MAST allows the creation of new variables and dimensions in a variety of ways, without altering the input data. Created variables and dimensions become ‘virtual data’. They may be referenced as if they were stored in the input file, while MAST actually creates them on the fly.
As a very simple example of virtual data, suppose you’re analyzing products sold in a department store, and you have a product code stored in the input file. You want to analyze based on color, which is not stored in the input file. Assuming that color can be derived from the product code, the MAST administrator can create a ‘color’ dimension in a few minutes, which will always be available for future use, and it will appear to you that ‘color’ is now stored in the input file. Virtual data derivations can get extremely complex, depending on the business needs, and while there’s a work-around in some OLAP tools for this simple ‘color’ example (provided that it was pre-planned), OLAP cannot handle the more complex situations.
Even simpler in MAST (because the administrator is not involved) - but impossible in OLAP or Data Mining tools - is the creation of a high level variable (household or account level) based on collections of low level variables (person or transaction level). For example, the MAST user can easily create a variable that categorizes a household based upon the number of female wage earners over 32 years old. Or MAST can just as easily categorize an account based upon the volume of transactions over $35 apiece that were executed in Denver.
- MAST works with very large data volumes - potentially billions of transactions. OLAP works with relatively small data volumes.
The OLAP tools that work with the largest data volumes are known as ROLAP tools, because they extract their data from relational databases.
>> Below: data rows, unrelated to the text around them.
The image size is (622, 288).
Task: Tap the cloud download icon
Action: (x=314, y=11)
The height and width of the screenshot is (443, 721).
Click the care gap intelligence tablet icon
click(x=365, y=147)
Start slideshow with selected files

One of the reasons that MAST was developed was because relational databases were unable to handle the volumes of data that were being analyzed. Therefore it seems safe to say that the largest capacity ROLAP tool could not handle the data volumes which MAST can handle.
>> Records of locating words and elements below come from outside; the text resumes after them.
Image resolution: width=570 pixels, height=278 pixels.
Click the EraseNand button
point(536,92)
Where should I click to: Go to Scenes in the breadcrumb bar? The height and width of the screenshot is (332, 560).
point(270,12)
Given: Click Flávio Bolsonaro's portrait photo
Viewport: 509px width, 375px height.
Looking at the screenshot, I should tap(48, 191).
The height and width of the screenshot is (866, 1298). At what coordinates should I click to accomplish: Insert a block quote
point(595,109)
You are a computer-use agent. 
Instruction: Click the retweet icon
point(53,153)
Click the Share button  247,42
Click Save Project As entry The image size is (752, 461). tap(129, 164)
- MAST has extensive capabilities to create low-level output files. OLAP appears to have no such ability. Given that OLAP tools work from aggregates, significant low level output file creation would be impossible.
For example, suppose that you would like a list of all customers who live in Connecticut, spend over $50 per month on their phone bill, and at least $15 per month calling England between the hours of 6 pm and 12 midnight on weekdays. MAST can do that easily. Or, suppose that you had the following crisis: you created a special promotion with a complex pricing scheme. It’s almost time to print the bills, but the billing software can’t handle the promotion yet. You can run the calling data through MAST, perform a simulation which reflects the rules of the promotion, and have MAST write the transactions out with the result of the simulation on each transaction. Then run that file through your bill printing program.
- MAST has considerable simulation capabilities. While OLAP has some ability, it is not extensive.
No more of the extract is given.